I think this graph just gave me a migraine.
- Comment on Blocking releasegroups from Sonarr/Radarr 2 months ago:
Check out the edited OP.
- Comment on Blocking releasegroups from Sonarr/Radarr 2 months ago:
I’m taking a look at this. It looks like it’s the malware blocker portion that I’m interested in, but if I enable it and ‘delete known malware’, it just complains every minute that there are no blocklists enabled. (though the documents say it’s supposed to fetch one from a pages.dev url that has almost no content)
Do you have a specific malware blocklist configured? Enabling the specific service blocklists demands a url for one.
I can host/build a list over time for these to use if that’s what I’ve gotta do; just wondering if there’s a public collaboration on one already on the go.
- Comment on Blocking releasegroups from Sonarr/Radarr 2 months ago:
That’s what I’d already done as per the OP, but it leaves Sonarr/Radarr wanting manual intervention for the ‘complete’ download that doesn’t have any files to import.
- Comment on Blocking releasegroups from Sonarr/Radarr 2 months ago:
I just did some digging and found I do have some good quality content from them, but they were all grabbed via NZBGeek.
Every torrent I’ve gotten with that label has been garbage/malware.
- Comment on Blocking releasegroups from Sonarr/Radarr 2 months ago:
This comment prompted me to look a little deeper at this. I looked at the history for each show where I’ve had failed downloads from those groups.

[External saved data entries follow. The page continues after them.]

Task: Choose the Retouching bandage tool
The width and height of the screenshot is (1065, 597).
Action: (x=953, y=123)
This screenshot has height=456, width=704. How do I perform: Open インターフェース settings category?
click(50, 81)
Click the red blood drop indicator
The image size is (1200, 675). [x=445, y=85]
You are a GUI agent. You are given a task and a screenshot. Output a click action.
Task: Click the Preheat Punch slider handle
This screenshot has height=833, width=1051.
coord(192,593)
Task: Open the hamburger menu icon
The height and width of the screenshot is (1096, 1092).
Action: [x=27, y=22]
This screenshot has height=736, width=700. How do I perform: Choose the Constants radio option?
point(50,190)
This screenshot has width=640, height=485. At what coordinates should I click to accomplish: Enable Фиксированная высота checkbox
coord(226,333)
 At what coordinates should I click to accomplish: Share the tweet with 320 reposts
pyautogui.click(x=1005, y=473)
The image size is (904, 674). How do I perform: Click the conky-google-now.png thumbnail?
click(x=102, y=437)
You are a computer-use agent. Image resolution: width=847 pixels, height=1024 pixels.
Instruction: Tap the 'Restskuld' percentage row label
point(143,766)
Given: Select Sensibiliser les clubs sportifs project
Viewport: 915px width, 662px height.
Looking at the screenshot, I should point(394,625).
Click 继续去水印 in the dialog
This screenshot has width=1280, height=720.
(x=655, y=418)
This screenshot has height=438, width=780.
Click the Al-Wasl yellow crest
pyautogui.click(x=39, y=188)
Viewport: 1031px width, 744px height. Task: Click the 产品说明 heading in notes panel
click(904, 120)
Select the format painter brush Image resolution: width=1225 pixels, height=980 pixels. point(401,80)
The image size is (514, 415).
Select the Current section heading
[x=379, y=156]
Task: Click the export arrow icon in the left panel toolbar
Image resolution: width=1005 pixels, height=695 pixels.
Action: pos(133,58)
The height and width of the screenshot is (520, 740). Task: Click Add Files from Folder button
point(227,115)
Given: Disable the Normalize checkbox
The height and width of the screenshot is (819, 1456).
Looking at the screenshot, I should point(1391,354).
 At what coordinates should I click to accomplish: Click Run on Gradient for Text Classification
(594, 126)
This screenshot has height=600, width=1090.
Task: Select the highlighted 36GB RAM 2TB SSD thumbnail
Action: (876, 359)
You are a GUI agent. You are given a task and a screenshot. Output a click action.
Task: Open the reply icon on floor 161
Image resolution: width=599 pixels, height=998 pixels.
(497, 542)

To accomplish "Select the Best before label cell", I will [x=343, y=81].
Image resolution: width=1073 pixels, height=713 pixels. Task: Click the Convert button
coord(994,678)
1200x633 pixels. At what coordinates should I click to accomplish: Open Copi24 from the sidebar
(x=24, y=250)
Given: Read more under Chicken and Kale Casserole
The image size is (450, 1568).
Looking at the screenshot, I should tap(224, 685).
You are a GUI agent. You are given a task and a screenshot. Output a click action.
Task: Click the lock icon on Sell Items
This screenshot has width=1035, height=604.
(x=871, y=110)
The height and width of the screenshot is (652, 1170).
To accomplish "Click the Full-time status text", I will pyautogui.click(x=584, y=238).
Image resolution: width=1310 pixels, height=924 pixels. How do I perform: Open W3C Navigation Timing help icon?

For SuccessfulCrab; any time a release has come from a torrent tracker (I only have free public torrent trackers) it’s been garbage. I have however had a number of perfectly fine downloads with that group label, whenever retrieved from NZBgeek. I’ve narrowed that filter to block the string ‘SuccessfulCrab’ on all torrent trackers, but allow NBZs. Perhaps there’s an impersonator trying to smear them or something, idk.
ELiTE on the other hand, I’ve only got history of grabbing their torrents and every one of them was trash. That’s going to stay blocked everywhere.
The block potentially dangerous setting is interesting, but what exactly is it looking for? The torrent client is already set to not download file types I don’t want, so will it recognize and remove torrents that are empty? (everything’s marked ‘do not download’) I’m having a hard time finding documentation for that.